ARTICLE AD BOX
Jakarta -
Sebelas mahasiswa Fakultas Hukum Universitas Andalas (Unand) mengusulkan gugatan terhadap Pasal 28 ayat 2 Undang-Undang Nomor 1 Tahun 2024 tentang Informasi dan Transaksi Elektronik alias UU ITE ke Mahkamah Konstitusi. Mereka meminta MK menghapus alias mengubah pasal itu.
Dikutip dari situs MK, Rabu (5/3/2025), sidang pemeriksaan pembukaan perkara Nomor 187/PUU-XXII/2024 itu digelar di Gedung MK, Jakarta Pusat, Selasa (4/3). Para Pemohon perkara ini adalah Muhammad Zhafran Hibrizi, Basthotan Milka Gumilang, Adria Fathan Mahmuda, Suci Rizka Fadhilla, Nia Rahma Dini, Qurratul Hilma, Fadhilla Rahmadiani Fasya, Adam Fadillah Al Basith, Hafiz Haromain Simbolon, Khoilullah MR, dan Tiara.
Mereka mengaku tak menggunakan pengacara dalam proses berperkara di MK. Berikut isi pasal 28 ayat 2 UU ITE nan masuk dalam bab 'Perbuatan nan Dilarang' dalam UU ITE:
Setiap Orang dengan sengaja dan tanpa kewenangan mendistribusikan dan/atau mentransmisikan Informasi Elektronik dan/atau Dokumen Elektronik nan sifatnya menghasut, mengajak, alias memengaruhi orang lain sehingga menimbulkan rasa kebencian alias permusuhan terhadap perseorangan dan/atau golongan masyarakat tertentu berasas ras, kebangsaan, etnis, warna kulit, agama, kepercayaan, jenis kelamin, disabilitas mental, alias disabilitas fisik.
Dalam permohoannya, pemohon menganggap pasal tersebut bertentangan dengan UUD 1945. Pemohon merasa keberadaan pasal itu merugikan.
"Kami ke-sebelas Pemohon merupakan mahasiswa Fakultas Hukum nan aktif dalam pengkajian rumor norma nan terjadi di Indonesia, sehingga pasal ini sangat potensial merugikan kami," ujar salah satu pemohon, Basthotan.
Pemohon juga menilai frasa 'rasa tidak suka alias permusuhan' dalam pasal tersebut tidak mempunyai takaran alias ukuran nan jelas. Mereka juga menyoroti frasa 'masyarakat tertentu' nan memungkinkan terjadinya tafsir berbeda.

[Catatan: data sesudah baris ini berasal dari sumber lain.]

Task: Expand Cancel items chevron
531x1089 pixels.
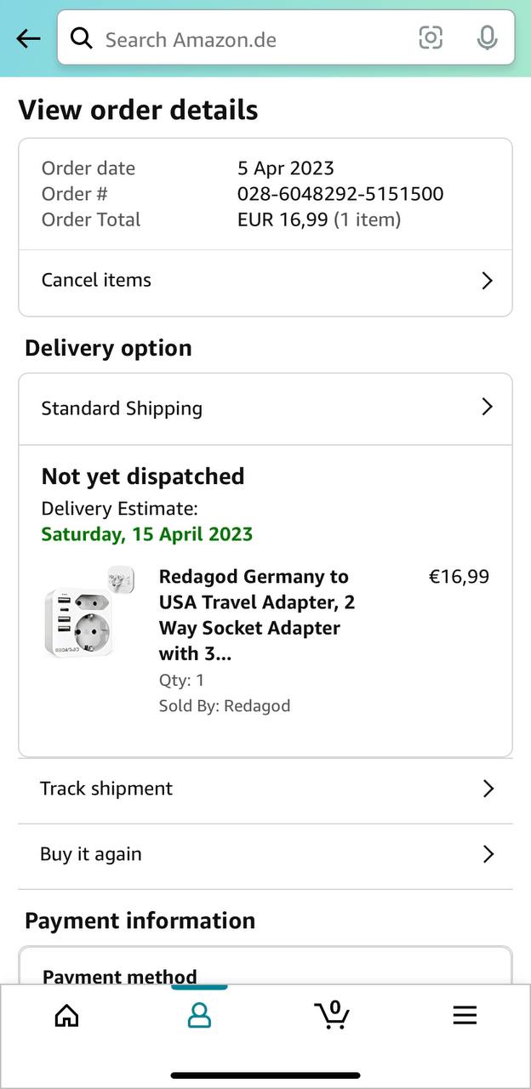Action: pos(487,281)
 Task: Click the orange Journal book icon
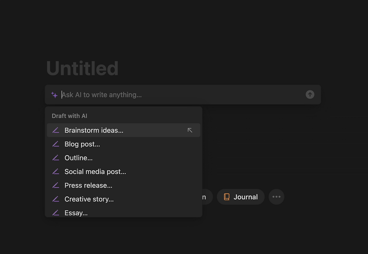(227, 197)
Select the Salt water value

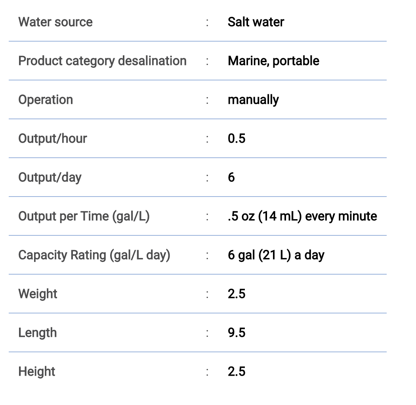click(x=256, y=22)
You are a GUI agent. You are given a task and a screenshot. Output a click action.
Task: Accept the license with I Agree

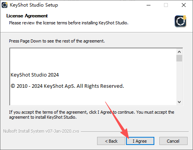point(140,141)
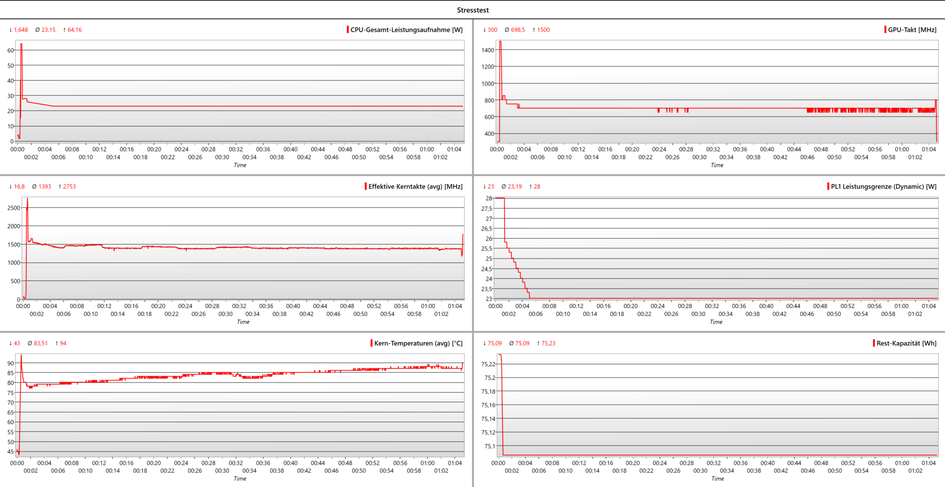945x487 pixels.
Task: Click the average symbol beside 698,5
Action: tap(507, 30)
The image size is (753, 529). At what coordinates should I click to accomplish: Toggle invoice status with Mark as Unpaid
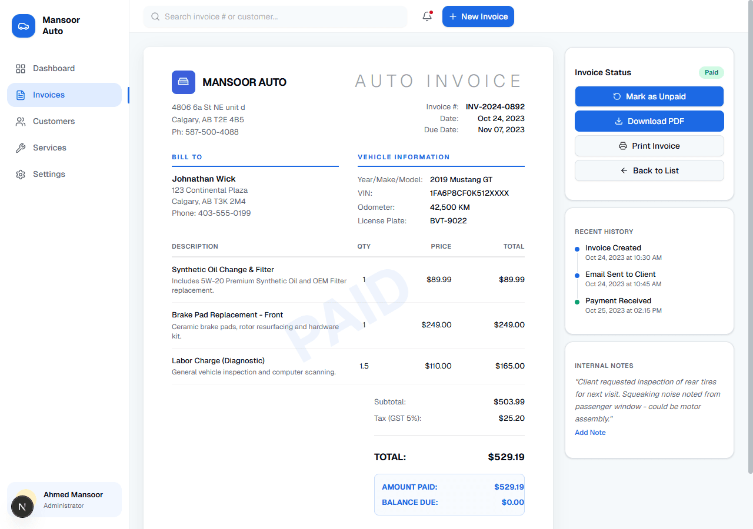tap(649, 96)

Menurut mereka, kesalahan penafsiran dapat merugikan setiap orang nan bakal melakukan kritik terhadap suatu organisasi sosial. Mereka cemas frasa tersebut disalahgunakan oleh beragam macam golongan sosial nan tidak berafiliasi dengan hal-hal tersebut dan ditafsirkan sebagai golongan masyarakat tertentu saja.
Berikut petitum nan dibacakan pemohon dalam persidangan:
Pertama, mengabulkan Permohonan Para Pemohon untuk seluruhnya.
Kedua, menyatakan penghapusan seluruh Pasal 28 ayat (2) Undang-Undang Nomor 1 Tahun 2024 tentang Perubahan Kedua Atas Undang-Undang Nomor 11 Tahun 2008 tentang Informasi dan Transaksi Elektronik.
Ketiga, menyatakan penghapusan frasa masyarakat tertentu dalam Pasal 28 ayat (2) Undang-Undang Nomor 1 Tahun 2024 tentang Perubahan Kedua atas Undang-Undang Nomor 11 Tahun 2008 tentang Informasi dan Transaksi Elektronik
Keempat, menyatakan untuk pemberian penjelasan lebih lanjut atas Pasal 28 ayat (2) Undang-Undang Nomor 1 Tahun 2024 tentang Perubahan Kedua Atas Undang-Undang Nomor 11 Tahun 2008 tentang Informasi dan Transaksi Elektronik.
Bilamana Majelis Hakim pada Mahkamah Konstitusi Republik Indonesia mempunyai keputusan lain, kami minta putusan nan seadiladilnya (ex aequo et bono).
MK pun memberi nasihat atas permohonan para mahasiswa itu. Ketua MK Suhartoyo meminta para pemohon menyempurnakan petitum soal pasal nan dianggap inkonstitusional.
"Dalam permohonan ini halangan disebutkan akibat dari frasa 'rasa kebencian dan permusuhan' serta 'masyarakat tertentu', tetapi dalam petitum kumulatif frasa nan dimintakan justru tidak konsisten. Perlu juga memperkuat legal standing nan sejatinya potensial dengan keberadaan para Pemohon sebagai mahasiswa ini," ujar Suhartoyo.